After induction with methanol, culture supernatants from individual yeast cell clones were analyzed for the presence of GrB (Fig. 1B). Only 3 out of 5 pPIC9-GrB clones expressed GrB at levels above the detection limit, whereas processed mature GrB was detected in the supernatants of all pPIC9-GST-furS-GrB or pPIC9-MBP-furS-GrB clones. Thereby expression levels of GrB derived from MBP-furS-GrB appeared more homogenous among different clones than those of GrB, or GrB derived from GST-furS-GrB. For subsequent analysis a representative pPIC9-MBP-furS-GrB yeast clone and the pPIC9-GrB and pPIC9-GST-furS-GrB clones with the highest GrB expression were selected.
Supernatants of expression cultures induced with methanol for 3 days were analyzed by immunoblotting (Fig. 1C). No bands representing full-length GST-furS-GrB or MBP-furS-GrB proteins (calculated molecular weights in non-glycosylated form 56 and 71 kDa) were detected with GrB-specific antibody. For each clone only a single protein band appeared that migrated at an apparent molecular weight of 40 kDa expected for glycosylated GrB . This suggests that both fusion proteins were completely processed, presumably within the furin cleavage site which can be recognized by the endogenous furin-like yeast protease kexin .
The highest amount of processed GrB was found in supernatant of the pPIC9-MBP-furS-GrB cell clone, with a more moderate GrB level obtained from the clone transformed with the pPIC9-GrB control construct. The lowest amount of processed GrB was detected in supernatant of the pPIC9-GST-furS-GrB cell clone (Fig. 1C). To investigate the kinetics of GrB expression, samples of culture supernatants were collected from methanol-induced cultures of pPIC9-GrB, pPIC9-GST-furS-GrB, or pPIC9-MBP-furS-GrB clones from day 1 to 4 after induction. Immunoblot analysis revealed an increasing accumulation of processed GrB over time, with the highest amounts again produced by P. pastoris carrying pPIC9-MBP-furS-GrB (Fig. 2A, upper panel). We found a more than 20 times higher level of processed GrB upon expression of MBP-furS-GrB in supernatant collected on day 2 when compared to unfused GrB. While there was a stronger relative increase in GrB levels in the supernatants of yeast carrying pPIC9-GrB during the following days, the GrB amount in supernatant of pPIC9-MBP-furS-GrB cells was still more than 7 times higher after induction for 4 days (Fig. 2A, lower panel). Expression of GST-furS-GrB fusion protein resulted in only low amounts of processed GrB in culture supernatants during the entire course of the experiment.
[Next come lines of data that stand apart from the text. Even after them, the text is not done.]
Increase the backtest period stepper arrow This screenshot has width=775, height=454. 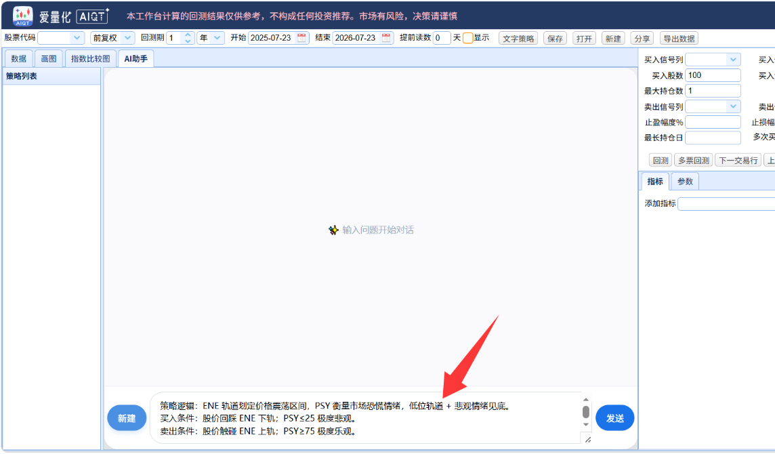(188, 35)
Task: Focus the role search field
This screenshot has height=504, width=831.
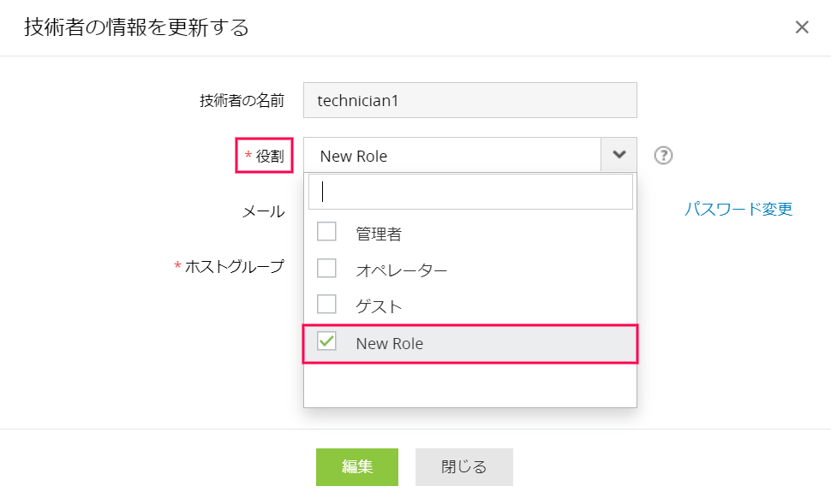Action: tap(470, 192)
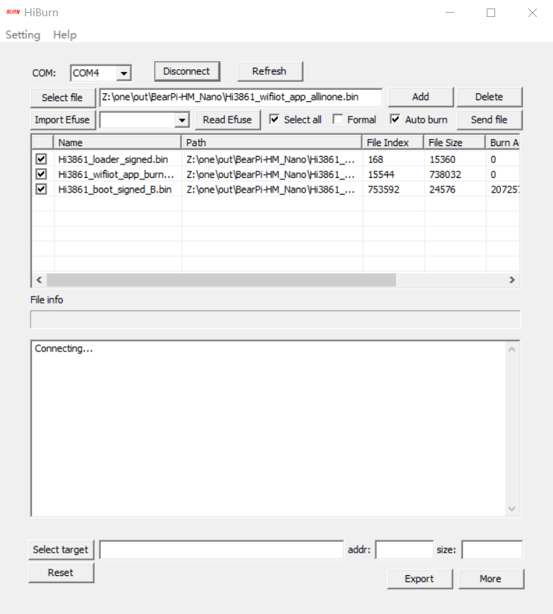Enable the Formal checkbox
The image size is (553, 614).
point(338,119)
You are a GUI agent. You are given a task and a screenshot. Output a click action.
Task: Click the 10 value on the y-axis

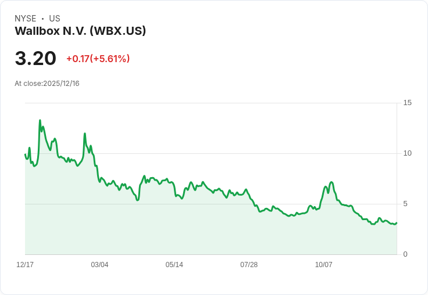pos(408,153)

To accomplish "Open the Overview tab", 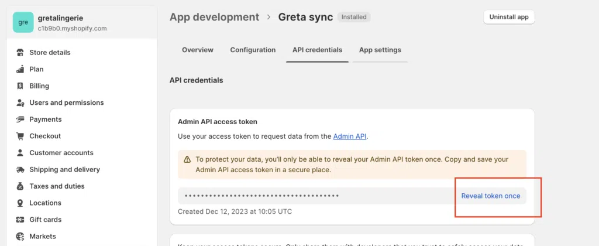I will (198, 50).
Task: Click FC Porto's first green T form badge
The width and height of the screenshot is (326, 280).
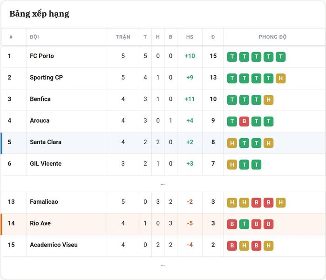Action: [x=232, y=57]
Next we investigated whether the secretion of increased levels of processed protein was dependent on the protein of interest fused to MBP-furS, using a soluble fragment of the extracellular domain of the human ErbB2/HER2 receptor protein (ErbB2222) as a model protein unrelated to GrB. As in the case of GrB, fusion to MBP-furS markedly enhanced the levels of the processed ErbB2222 protein fragment in culture supernatants during 4 days of induction (Fig. 2B), indicating that the MBP-furS domain functions as a general enhancer of the expression of secreted proteins in P. pastoris.
During the 4 day induction P. pastoris carrying pPIC9-MBP-furS-GrB, pPIC9-GST-furS-GrB, pPIC9-GrB, or empty pPIC9 vector showed comparable growth rates (Fig. 3A). This demonstrates that the increased GrB levels produced by yeast cells expressing MBP-furS-GrB was not due to higher cell density or enhanced proliferation. Likewise, no differences in the growth kinetics of P. pastoris carrying pPIC9-ErbB2222 and pPIC9-MBP-furS-ErbB2222 were observed (data not shown).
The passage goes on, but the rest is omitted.